Energizing Practice Group Meetings Part I

by Patrick J. McKenna

It can be very challenging to manage a group of professionals with different substantive skills, diverse experiences, a variety of work styles, and sometimes conflicting priorities. Nowhere is this more visible than in the fundamental workings of practice group meetings.

Casey Stengel, the renowned former New York Yankees coach, once said, getting good players is one thing. The harder part is getting them to play together. Imagine a professional ball team on which every player could debate the signals and challenge game strategy. This is but one of the challenges in conducting a practice group meeting.

We are no longer surprised to observe the lack of ongoing meetings or formal communication efforts among various practice groups in many firms. The group? surprise may come when its clients learn that the expected group collaboration through shared experience and is all but absent and that those clients are therefore being short-changed.

In these same firms, we observe distraught managing partners (or Executive Committee members) throwing their hands in the air in defeat, exasperated in their efforts to get their groups to meet, finally retreating into a perplexing belief that professionals despise meetings.

The most common frustration within meetings of practice groups being those professionals who are always late. (Late to the meeting, late to the plane, late to work, late to your own funeral.) Showing up late means that this particular professional made a pretend commitment about starting on time.

The drama, the wasted energy, the wondering begin immediately: Where is Paul?
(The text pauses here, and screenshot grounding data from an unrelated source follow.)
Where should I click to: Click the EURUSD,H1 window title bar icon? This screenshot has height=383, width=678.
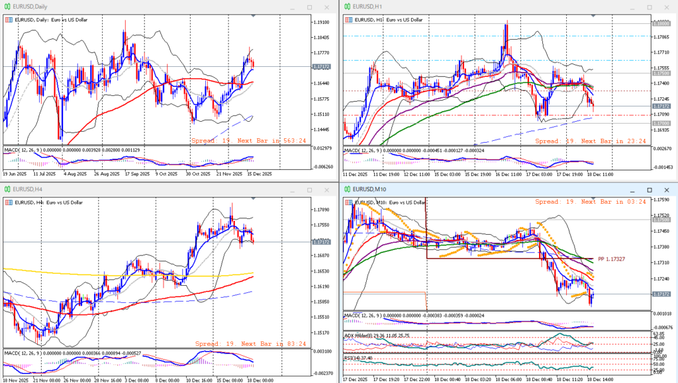coord(346,7)
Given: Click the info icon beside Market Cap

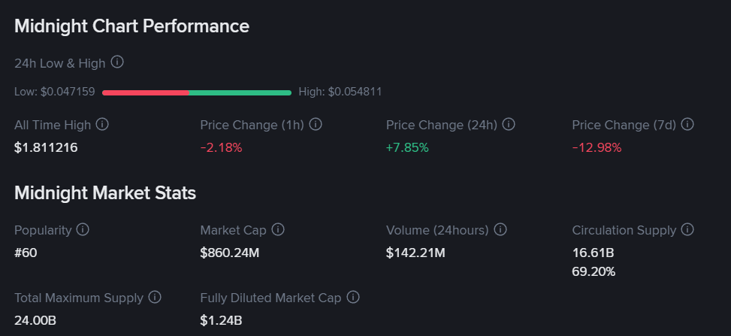Looking at the screenshot, I should [x=278, y=229].
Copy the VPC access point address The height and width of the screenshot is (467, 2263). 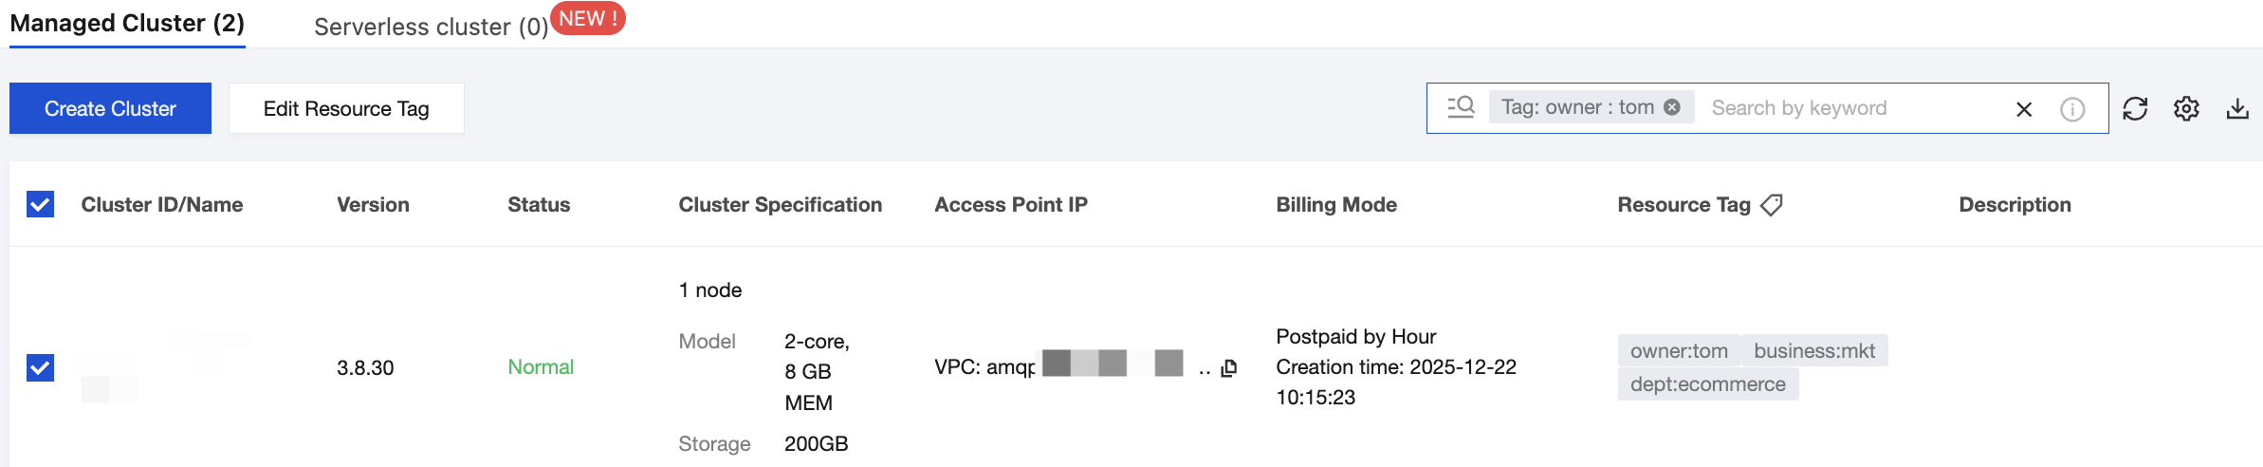click(1229, 368)
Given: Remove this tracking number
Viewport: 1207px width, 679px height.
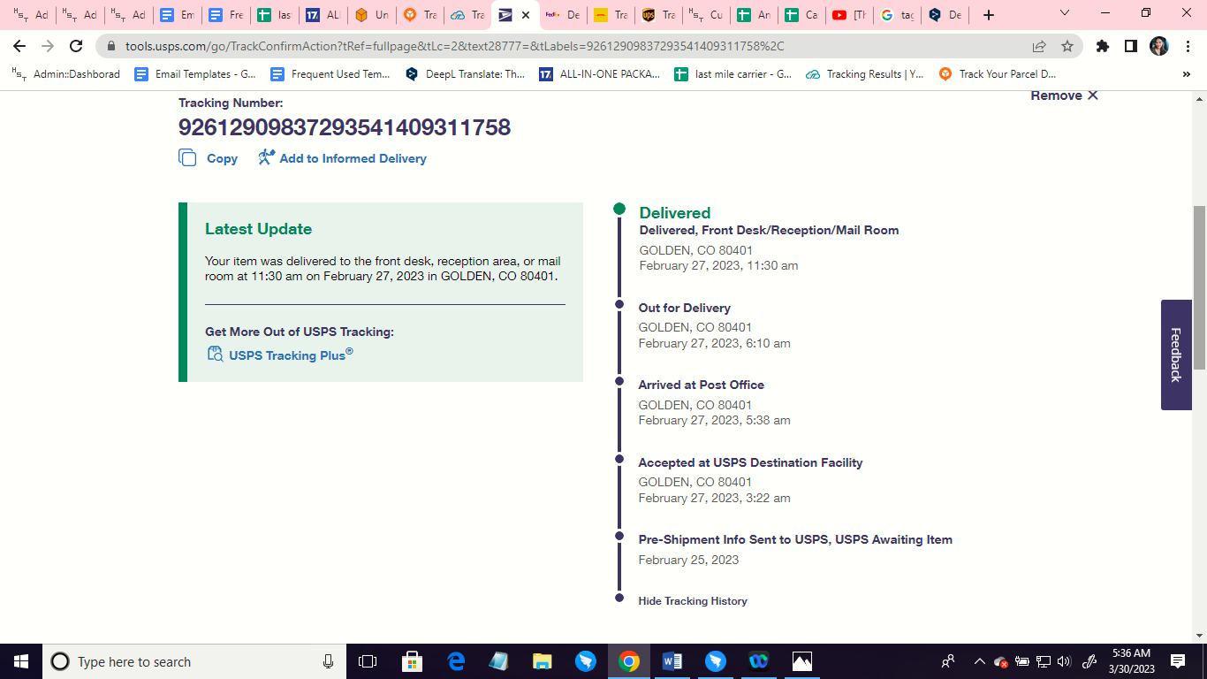Looking at the screenshot, I should (1064, 95).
Is this meeting on his calendar? Maybe we should check with his assistant. He told me yesterday that he would be here. How are we going to restructure the agenda? Why is he always late? Doesn't he know that we're busy, too? Does someone have to be somewhere else after this meeting or can we extend it? Doesn't anybody give a damn around here?!

In our own travels across a number of counties visiting managing partners, we are often told about one particular practice group in the firm whose performance casts a large shadow over the others, because of their enthusiasm, drive, morale, recognition in the marketplace and overall profitability. We find it striking how often a leader who cites one particular group that stands head-and-shoulders above the others, will then tells us, and of course they meet weekly!
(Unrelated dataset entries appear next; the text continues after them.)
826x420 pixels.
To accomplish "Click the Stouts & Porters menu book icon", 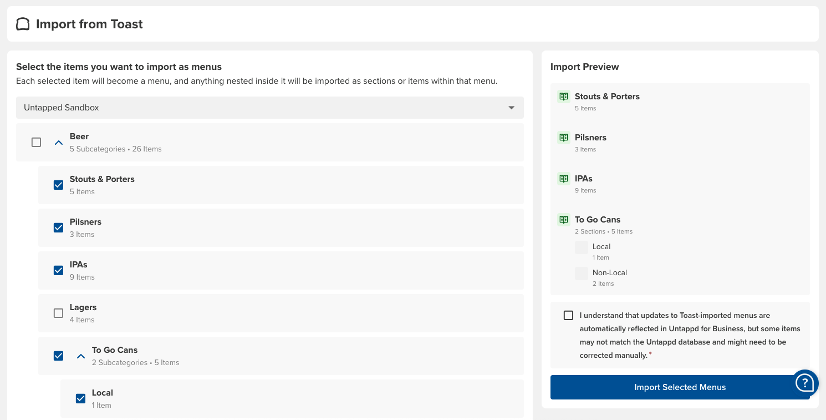I will tap(564, 97).
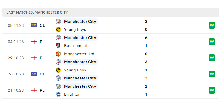Open Manchester City team link in 08.11.23 match
Viewport: 220px width, 102px height.
(x=80, y=22)
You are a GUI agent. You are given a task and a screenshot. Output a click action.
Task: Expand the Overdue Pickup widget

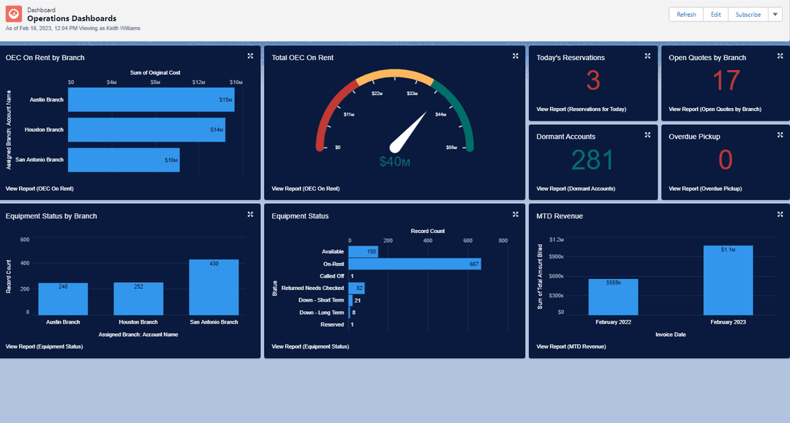click(780, 135)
We have come to believe that professionals do despise meetings where minutes are taken, but hours wasted; where protracted discussions are absolutely unproductive and result in nothing meaningful ever being accomplished.

We have been in attendance at numerous of these practice group meetings where the members of the group are attempting to wrestle with some important issues. What is most memorable about those discussions is how disorganized they were. Group members rarely seem to speak to the topic at hand, no one sticks to the point, they waste time with trivial items not on the agenda, and a specific course of action is never determined. As a partner in one of these groups observed, Our meetings are like television soap-operas, you can leave the group for three months and return to pick up exactly where you left off with no new progress having been made.

We have noted several clues that can tell you something is not right in your practice group meeting structure and procedures. Among them are these warning signs:

  • practice group meetings start and/or finish late;
  • practice group members don't come to meetings or arrive later and later each time;
  • no agenda exists, or the agenda, materials and reports are not distributed in advance;
  • the agenda lists more items than can reasonably be dealt with or acted upon;
  • the practice leader is not prepared;
  • some partner is allowed to monopolize discussions;
  • only a few members speak; others withdraw nonverbally;
  • members interrupt each other or cross-talk, (excluding others);
  • the meeting evidences long drawn out discussions, but conclusions are rarely reached;
  • at the conclusion of the meeting, there is no clarity upon who has agreed to accomplish what, by when;
  • specific projects are not completed on time;
  • there are no consequences for non performance or challenging behaviour.

Recently, we even calculated the billable time cost of one firm's monthly practice group meeting comprised of eight partners and five associates to be over three thousand dollars. Our obvious question to this group at the end of their meeting was: Do you feel you got three thousand dollars worth of benefit from this meeting or could you each have better spent this time elsewhere?

It becomes painfully evident that we need to improve the productivity of meetings. Your firm cannot afford to continuously invest time in having numerous professionals gather together only to have them conclude that their time could have been better spent in other activities and that the meeting effort is not significantly progressing their group goals, or their individual client work.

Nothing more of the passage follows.